今年六月初,槟城多家华人社团联合主办的“第二届槟城炒粿条争霸赛”,在大伯公街台山宁阳会馆举行。[1]我因庙务近在比邻,也前去观赛。

抵达会场,两处细节引人深思:其一是海报上的人物——身披功夫袍,手执锅铲,姿态如临对敌;其二是赛场循环播放的〈男儿当自強〉,这首与黄飞鸿电影紧密相连的配乐。

第二届槟城炒粿条争霸赛现场之一。(图片来源:作者提供)

于是,问题随之浮现:地方美食赛事,为何会有如此鲜明的黄飞鸿身影?武术与饮食之间,是否潜藏某种未被察觉的文化脉络?抱此疑问,我翻开了张彧的著作,欲寻答案。

二、《香江飞鸿》与作者张彧

张彧,广东梅县人,加拿大多伦多大学东亚研究博士,香港收藏家协会终身会员。返港前,曾在多伦多大学、约克大学等校讲授东亚与历史课程;返港后任职教科书编辑,现从事英文翻译与编辑工作。近年来,他更以收藏歌影视相关纸本资料为基础,探讨香港流行文化与影像文化。

其著作《香江飞鸿:黄飞鸿传奇与岭南文化》(2023),即是这方面的研究成果。[2]书中结合文字与多种纸本藏品,包括书籍、电影特刊、戏桥与相片等,有条理地梳理黄飞鸿传奇的诞生、流传与文化意涵。

《香江飞鸿:黄飞鸿传奇与岭南文化》书影。(图片来源:作者提供)

简言之,张彧认为,黄飞鸿传奇背后,是承继其武术、医术与武德精神的有心人。他们借由传记、小说、广播剧、电影、电视乃至各类大众传媒,并以商业推广方式,使黄飞鸿形象深入人心,继而扩展为跨地域的文化传奇。

三、从岭南到银幕:这本书究竟在说什么?

此书分为六章:前三章分别讲述岭南文化中的黄飞鸿、南来香港的传人,以及朱愚斋及其弟子。这部分约占全书三分之一,重在交代黄飞鸿如何从岭南人物,如何走入香港大众视野。作者在此处提供了不少人物脉络,资料详实,脉络分明,为理解黄飞鸿传奇的传播,提供了必要的铺垫。

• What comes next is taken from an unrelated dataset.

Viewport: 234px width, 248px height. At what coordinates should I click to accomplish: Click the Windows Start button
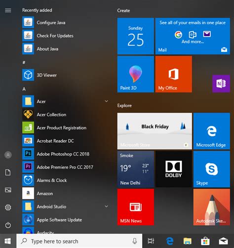pos(8,241)
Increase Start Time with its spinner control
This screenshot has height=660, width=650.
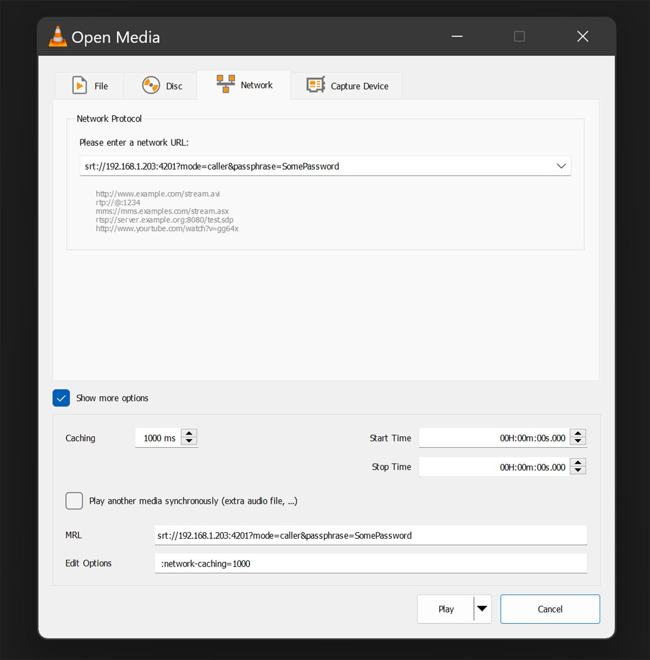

后三章则转向银幕,着墨更深。作者先谈论胡鹏、吴一啸与关德兴等关键人物,再梳理五〇至六〇年代的电影类型与市场回应。由此可见,黄飞鸿传奇早已风行不辍。而到了九〇年代,徐克、李连杰与黄霑合作的系列电影,更使其形象再攀高峰。由〈将军令〉改编的〈男儿当自强〉响彻一时,既寄托民族情绪,也标志黄飞鸿已成为跨文化的流行符号。[3]相较前半部的人物史,后半部无论材料还是论述,都更集中有力。

整体来看,六章虽各有篇章,却都指向同一主题:黄飞鸿传奇的跨媒介再造过程。这种再造,也正是黄飞鸿从岭南走向世界的关键。

四、黄飞鸿之外:若隐若现的岭南

综上所述,可见岭南文化不仅孕育了黄飞鸿,也孕育了属于他的传奇。这一传奇又透过传记、广播剧与电影,展现出岭南文化之精神与其海纳百川的特质。

至于黄飞鸿传奇之能在香港流行,其中一个原因也与观众的岭南背景有关。作者提出,战后第一代居民多来自广东,对他们而言,广州既熟悉,又寄托着故乡的想象。因此,即便银幕上的正邪对抗一再重演,依旧能够触动他们内心的家国情怀。这方面的论述,恰好回应了书名《香江飞鸿:黄飞鸿传奇与岭南文化》。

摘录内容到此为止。